Nokia is the biggest write-off yet, but it wasn't the first

4. Zune

The biggest failing of Microsoft's ill-fated Zune media player line wasn't that the first versions were brown, as some suggested at the time. Rather, it was how badly out of step the venture was with the rest of the market.

When Redmond launched the first Zune in September 2006, it did so with prices that matched what Apple was charging for its iPod line at the time. Trouble was, by 2006 Apple had already been selling iPods for five years.

By early 2007, Apple boasted that there were already 100 million iPods in customers' hands. In May of that year, Microsoft said it expected Zune to hit the one million mark in June. Nobody remembers whether it really did or not. June 2007 was when Apple launched the first iPhone, and from that moment, the days of the standalone MP3 player were effectively numbered.

Microsoft Zune music player

Remember us? While Apple was working on the iPhone, Ballmer's Microsoft brought you these

But Ballmer didn't take the hint. Despite widespread derision from Apple fanbois, the Zune line lumbered on. The last model, the Zune HD, was released in 2009 – although it's a bad sign when your product's top marketing exec quits mere weeks before it launches. And the Zune line itself wasn't officially discontinued until 2011.

It's hard to say just how much Redmond's misguided media-player play cost it, because it never disclosed hard figures. But at the outset of the effort, an eager Zune boss said Microsoft planned to spend "millions of dollars" establishing the brand and that it planned to lose money over the next few years in the process. We bet it did.

5. Danger Inc / Kin

With the iPhone turning heads and Zune dying on the vine, Ballmer reckoned Microsoft needed to get in on the smartphone business, and fast. What better way than to buy up a company that had already established itself in the game?

◆ Data
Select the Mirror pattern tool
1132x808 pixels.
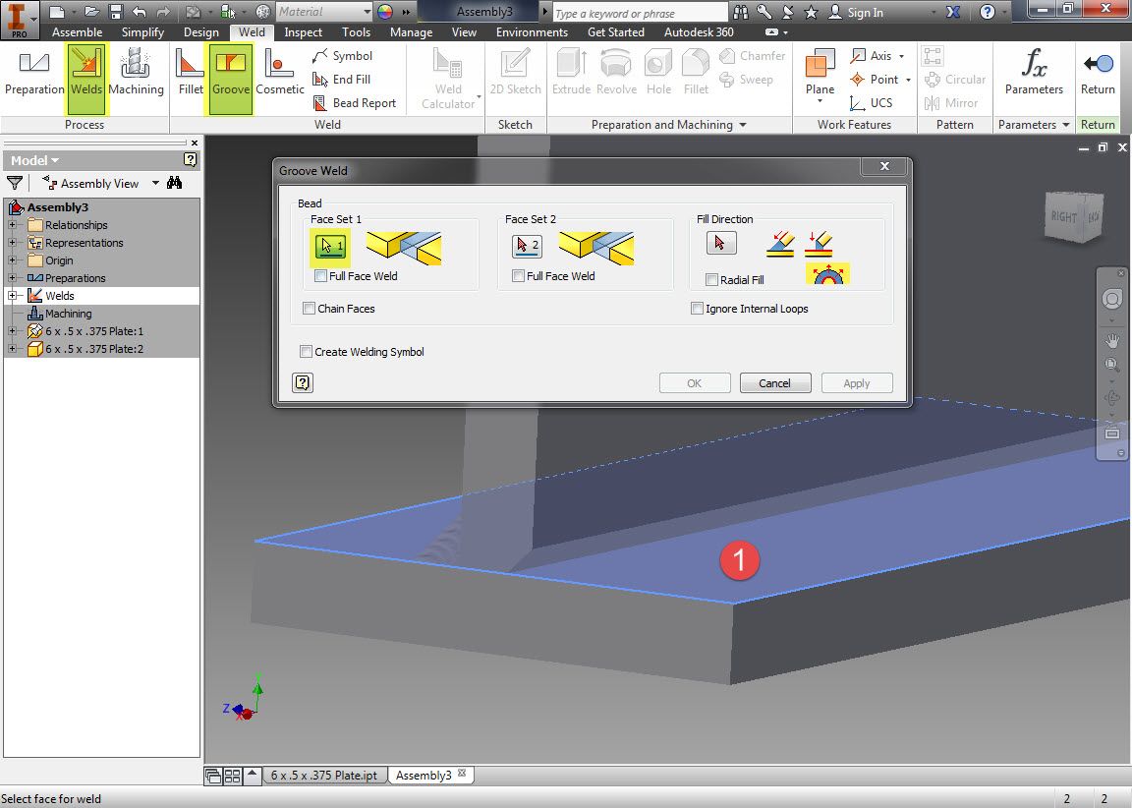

◆ Stated task 1
According to the Microsoft write-offs text, in what year was the Zune line officially discontinued?
◆ Stated task 2
Write the next part of the Microsoft write-offs text, picking up after its final sentence.

◆ Task answer 1
2011.

◆ Task answer 2
The company in question was a plucky outfit called Danger Inc, and the price tag was $500m. Danger was best known for its flagship product, the T-Mobile Sidekick handset. It wasn't as sexy as the iPhone and it didn't sell as well as Research in Motion's BlackBerry line, but hey – Paris Hilton had one.

Alas, Microsoft dropped the ball almost immediately. Shortly after shifting over the Sidekick service to its own data centers, Redmond experienced a major outage that wiped the data from countless customers' devices. Some of the data was eventually recovered. Most never was.

But the Sidekick was never meant to be the endgame. Ballmer put Danger's engineering staff to work on a pair of new devices that were meant to give Microsoft its big break into the smartphone market.

Unfortunately, that effort was a disaster almost from the beginning. Ex-Danger staffers complained of upper management interference, and the devices that eventually resulted from the effort received failing grades in early user testing.

They were brought to market anyway, albeit briefly. The devices, dubbed the Kin One and Kin Two, were soon recognized as being so awful – and potentially so damaging to Redmond's reputation – that they were pulled a mere six weeks after launch, resulting in the shortest lifecycle of any product in Microsoft's history.

Just how much the whole episode cost the software giant is hard to judge. But Microsoft's erstwhile Entertainment and Devices division posted a $172m operating loss for the quarter in which Kin was killed, while it had reported an average operating profit of $284m per quarter for the previous nine months.

6. Surface RT

Having been late to market with a media player and late to market with a smartphone, Ballmer's next trick was to try to take on the iPad. While Microsoft's Surface line has since gone on to be a successful business, particularly with the launch of the Surface Pro 3, the first model to ship was the utterly misguided Surface RT.

Sporting an underpowered ARM processor, an OS that looked like Windows 8 but wasn't, and an app store worthy of Old Mother Hubbard's kitchen, the Surface RT showed every sign of being a flop before it ever launched. Acer CEO JT Wang even urged Microsoft to abort the idea, saying, "It is not something you are good at, so please think twice." Microsoft pushed ahead anyway, and the rest is history.

Almost nobody bought Surface RT. But that may have been just as well, because Microsoft was said to be so bullish on the devices that it was selling them at a loss, expecting to make up the difference later by hooking customers into its media store and online services.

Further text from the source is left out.